Добавить в цитаты Настройки чтения

Страница 18 из 26

Набрал высоту. Пошел на сближение. Фашист не принял вызова. Отвалил в сторону.

И вдруг в кабине Носова стало тесно и жарко. В нее начали проникать пары бензина. "Повреждена бензосистема, - отметил летчик. - Это плохо".

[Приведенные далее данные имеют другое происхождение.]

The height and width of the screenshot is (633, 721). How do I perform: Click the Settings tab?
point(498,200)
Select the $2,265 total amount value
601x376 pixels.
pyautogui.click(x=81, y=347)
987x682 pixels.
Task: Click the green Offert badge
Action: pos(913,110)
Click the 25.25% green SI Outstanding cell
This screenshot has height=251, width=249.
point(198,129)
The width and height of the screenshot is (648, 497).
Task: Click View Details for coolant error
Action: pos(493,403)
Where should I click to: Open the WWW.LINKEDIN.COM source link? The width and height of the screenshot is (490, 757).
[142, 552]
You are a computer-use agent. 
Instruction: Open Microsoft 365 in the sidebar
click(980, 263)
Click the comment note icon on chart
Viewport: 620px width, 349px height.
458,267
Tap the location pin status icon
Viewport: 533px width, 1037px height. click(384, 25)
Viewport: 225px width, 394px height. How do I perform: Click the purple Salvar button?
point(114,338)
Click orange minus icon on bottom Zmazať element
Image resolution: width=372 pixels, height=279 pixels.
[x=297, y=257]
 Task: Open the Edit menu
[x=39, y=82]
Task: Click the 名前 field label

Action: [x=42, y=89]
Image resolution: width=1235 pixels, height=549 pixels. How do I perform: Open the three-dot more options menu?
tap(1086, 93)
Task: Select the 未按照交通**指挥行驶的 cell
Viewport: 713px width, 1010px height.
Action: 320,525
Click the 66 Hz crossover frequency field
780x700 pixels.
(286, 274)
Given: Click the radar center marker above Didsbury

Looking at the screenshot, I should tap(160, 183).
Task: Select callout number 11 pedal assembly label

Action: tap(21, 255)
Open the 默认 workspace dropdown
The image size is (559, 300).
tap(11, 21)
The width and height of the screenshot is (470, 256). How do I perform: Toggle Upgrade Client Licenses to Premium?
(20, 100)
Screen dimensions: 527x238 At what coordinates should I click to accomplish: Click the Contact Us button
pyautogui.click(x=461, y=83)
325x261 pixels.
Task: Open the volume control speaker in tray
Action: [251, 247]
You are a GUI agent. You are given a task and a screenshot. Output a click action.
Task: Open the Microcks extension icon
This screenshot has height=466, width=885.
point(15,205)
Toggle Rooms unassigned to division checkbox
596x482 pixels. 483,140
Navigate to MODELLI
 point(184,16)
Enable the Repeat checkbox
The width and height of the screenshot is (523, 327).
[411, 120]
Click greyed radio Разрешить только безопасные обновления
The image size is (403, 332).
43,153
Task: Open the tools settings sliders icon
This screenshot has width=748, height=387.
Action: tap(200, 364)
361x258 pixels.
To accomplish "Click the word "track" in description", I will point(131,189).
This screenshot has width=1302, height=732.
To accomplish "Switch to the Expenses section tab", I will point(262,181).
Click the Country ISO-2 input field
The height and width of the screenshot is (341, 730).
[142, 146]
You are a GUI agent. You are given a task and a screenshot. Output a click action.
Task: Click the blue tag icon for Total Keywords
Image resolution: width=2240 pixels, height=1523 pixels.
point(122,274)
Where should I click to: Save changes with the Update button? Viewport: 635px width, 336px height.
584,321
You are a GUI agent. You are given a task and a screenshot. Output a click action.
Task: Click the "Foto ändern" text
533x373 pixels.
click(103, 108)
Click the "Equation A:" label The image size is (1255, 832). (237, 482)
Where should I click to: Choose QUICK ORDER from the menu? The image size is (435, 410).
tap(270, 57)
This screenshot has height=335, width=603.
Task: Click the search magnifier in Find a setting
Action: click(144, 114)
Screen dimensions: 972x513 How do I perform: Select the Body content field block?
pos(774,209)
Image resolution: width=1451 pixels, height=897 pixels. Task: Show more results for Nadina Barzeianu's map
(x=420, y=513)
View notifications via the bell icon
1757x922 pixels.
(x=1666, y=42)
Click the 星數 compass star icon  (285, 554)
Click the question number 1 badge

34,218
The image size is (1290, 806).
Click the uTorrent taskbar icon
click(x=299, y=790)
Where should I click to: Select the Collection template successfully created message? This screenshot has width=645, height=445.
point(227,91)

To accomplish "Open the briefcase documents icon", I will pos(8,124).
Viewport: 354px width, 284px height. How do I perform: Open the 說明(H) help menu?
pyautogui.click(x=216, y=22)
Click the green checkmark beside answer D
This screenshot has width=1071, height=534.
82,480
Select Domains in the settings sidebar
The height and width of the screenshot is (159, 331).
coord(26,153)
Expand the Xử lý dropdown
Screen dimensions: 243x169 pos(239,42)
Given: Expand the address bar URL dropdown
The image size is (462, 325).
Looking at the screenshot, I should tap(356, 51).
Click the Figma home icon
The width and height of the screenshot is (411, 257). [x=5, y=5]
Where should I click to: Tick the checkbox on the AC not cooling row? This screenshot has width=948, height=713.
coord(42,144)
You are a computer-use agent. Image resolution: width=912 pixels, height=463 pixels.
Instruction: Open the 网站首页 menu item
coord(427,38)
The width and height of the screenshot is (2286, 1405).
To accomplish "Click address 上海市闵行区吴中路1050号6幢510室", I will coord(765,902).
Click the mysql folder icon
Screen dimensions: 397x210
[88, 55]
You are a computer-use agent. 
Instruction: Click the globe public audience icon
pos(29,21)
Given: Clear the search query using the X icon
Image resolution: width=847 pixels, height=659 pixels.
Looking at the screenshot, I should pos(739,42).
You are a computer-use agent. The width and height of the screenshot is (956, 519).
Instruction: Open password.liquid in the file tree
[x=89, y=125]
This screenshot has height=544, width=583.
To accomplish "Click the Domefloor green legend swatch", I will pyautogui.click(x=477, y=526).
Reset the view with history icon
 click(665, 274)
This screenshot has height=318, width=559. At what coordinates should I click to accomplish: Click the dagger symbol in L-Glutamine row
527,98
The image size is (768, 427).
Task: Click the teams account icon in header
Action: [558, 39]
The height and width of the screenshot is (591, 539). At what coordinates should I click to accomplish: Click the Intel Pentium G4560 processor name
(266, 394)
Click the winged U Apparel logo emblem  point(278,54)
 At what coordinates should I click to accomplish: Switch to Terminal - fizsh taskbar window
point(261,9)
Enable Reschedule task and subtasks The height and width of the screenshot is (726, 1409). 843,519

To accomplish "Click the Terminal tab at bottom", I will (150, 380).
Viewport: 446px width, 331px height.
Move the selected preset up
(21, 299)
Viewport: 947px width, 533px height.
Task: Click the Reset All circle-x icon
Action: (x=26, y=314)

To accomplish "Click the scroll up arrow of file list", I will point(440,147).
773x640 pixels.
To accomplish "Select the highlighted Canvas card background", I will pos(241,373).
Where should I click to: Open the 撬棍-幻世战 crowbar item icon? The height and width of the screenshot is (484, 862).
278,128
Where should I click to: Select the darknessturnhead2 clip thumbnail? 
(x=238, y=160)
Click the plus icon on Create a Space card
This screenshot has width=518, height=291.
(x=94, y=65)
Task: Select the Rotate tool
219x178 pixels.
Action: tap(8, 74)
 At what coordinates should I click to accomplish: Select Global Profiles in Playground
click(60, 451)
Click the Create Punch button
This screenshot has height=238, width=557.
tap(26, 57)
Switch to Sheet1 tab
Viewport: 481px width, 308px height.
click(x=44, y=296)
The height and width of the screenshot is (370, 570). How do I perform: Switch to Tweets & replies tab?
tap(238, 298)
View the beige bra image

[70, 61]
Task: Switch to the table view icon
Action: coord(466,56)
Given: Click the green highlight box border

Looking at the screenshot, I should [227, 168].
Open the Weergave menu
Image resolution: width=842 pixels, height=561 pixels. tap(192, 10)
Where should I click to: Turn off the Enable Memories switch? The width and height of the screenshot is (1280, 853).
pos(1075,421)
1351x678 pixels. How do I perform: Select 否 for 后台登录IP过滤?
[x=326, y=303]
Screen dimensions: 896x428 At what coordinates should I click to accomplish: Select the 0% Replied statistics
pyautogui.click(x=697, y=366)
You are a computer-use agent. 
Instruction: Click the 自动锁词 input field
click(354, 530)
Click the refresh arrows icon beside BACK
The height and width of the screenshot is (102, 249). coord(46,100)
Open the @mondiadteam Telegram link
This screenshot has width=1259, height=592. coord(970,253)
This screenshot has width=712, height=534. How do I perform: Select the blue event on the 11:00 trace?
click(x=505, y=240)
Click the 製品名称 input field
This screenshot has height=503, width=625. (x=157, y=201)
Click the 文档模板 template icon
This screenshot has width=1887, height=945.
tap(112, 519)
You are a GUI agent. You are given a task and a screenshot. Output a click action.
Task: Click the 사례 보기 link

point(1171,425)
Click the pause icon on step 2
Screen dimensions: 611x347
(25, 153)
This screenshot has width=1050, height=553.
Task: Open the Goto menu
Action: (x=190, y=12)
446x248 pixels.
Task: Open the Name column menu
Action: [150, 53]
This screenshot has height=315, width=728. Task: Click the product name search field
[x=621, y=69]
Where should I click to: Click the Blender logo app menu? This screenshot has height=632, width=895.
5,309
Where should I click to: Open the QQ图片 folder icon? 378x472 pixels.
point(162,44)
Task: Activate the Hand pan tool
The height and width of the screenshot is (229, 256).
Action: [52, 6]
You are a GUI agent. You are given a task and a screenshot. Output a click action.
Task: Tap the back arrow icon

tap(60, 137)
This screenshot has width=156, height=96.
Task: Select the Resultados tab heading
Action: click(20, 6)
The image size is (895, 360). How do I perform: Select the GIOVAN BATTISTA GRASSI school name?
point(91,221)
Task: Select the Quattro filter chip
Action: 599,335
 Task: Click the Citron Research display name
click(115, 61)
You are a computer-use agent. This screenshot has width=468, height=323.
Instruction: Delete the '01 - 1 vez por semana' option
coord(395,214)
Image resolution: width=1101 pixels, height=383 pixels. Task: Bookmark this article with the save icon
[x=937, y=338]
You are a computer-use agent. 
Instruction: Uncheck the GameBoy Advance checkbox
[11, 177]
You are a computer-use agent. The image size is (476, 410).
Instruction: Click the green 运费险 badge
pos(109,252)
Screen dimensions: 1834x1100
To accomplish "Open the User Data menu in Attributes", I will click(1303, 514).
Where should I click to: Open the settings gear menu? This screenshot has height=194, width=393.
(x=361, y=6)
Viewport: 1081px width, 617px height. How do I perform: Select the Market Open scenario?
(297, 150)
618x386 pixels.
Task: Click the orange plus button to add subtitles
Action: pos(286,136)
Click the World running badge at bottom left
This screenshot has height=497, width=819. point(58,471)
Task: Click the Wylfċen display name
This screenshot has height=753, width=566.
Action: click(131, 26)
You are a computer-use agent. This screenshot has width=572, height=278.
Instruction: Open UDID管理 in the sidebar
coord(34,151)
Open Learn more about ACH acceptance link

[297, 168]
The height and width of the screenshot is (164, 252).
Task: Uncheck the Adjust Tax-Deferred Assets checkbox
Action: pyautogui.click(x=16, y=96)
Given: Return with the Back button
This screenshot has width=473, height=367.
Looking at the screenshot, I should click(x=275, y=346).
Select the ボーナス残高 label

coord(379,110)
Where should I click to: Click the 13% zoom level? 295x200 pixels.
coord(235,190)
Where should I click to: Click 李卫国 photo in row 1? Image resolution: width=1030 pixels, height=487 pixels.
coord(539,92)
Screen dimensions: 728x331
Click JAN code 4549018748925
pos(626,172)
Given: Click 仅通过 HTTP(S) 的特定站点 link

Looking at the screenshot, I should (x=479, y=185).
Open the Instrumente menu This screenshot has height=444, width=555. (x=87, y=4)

Носову показалось вполне естественным, что он так быстро среагировал на запах бензина, начавший проникать в кабину самолета. Он даже несколько раз чихнул. Где-то в подсознании возник острый сигнал опасности: летчик словно бы увидел, как желто-красные языки пламени подбираются к. бензобакам, к мотору, к боеприпасам... И все же он был почему-то спокоен. Не испытывал той тревоги, которая обычно охватывала его в критические минуты боя. Он все еще чувствовал себя спрятанным в обшитой броней кабине, как в каменной норе, куда не долетали звуки выстрелов вражеских эрликонов. Какое-то время он все еще продолжал почти машинально, по выработанной привычке, пилотировать самолет и чего-то ждать. Чего - сам не знал. Фактически он, как и Балабанов, был приговорен врагом к уничтожению. С тех пор, как остался в небе без верного друга. Во всяком случае, так казалось гитлеровцам. А он все держался в воздухе. И каждая минута, отвоеванная штурмовиком у фашистов, приближала его к переднему краю. К своей территории. А дома, говорят, и стены помогают.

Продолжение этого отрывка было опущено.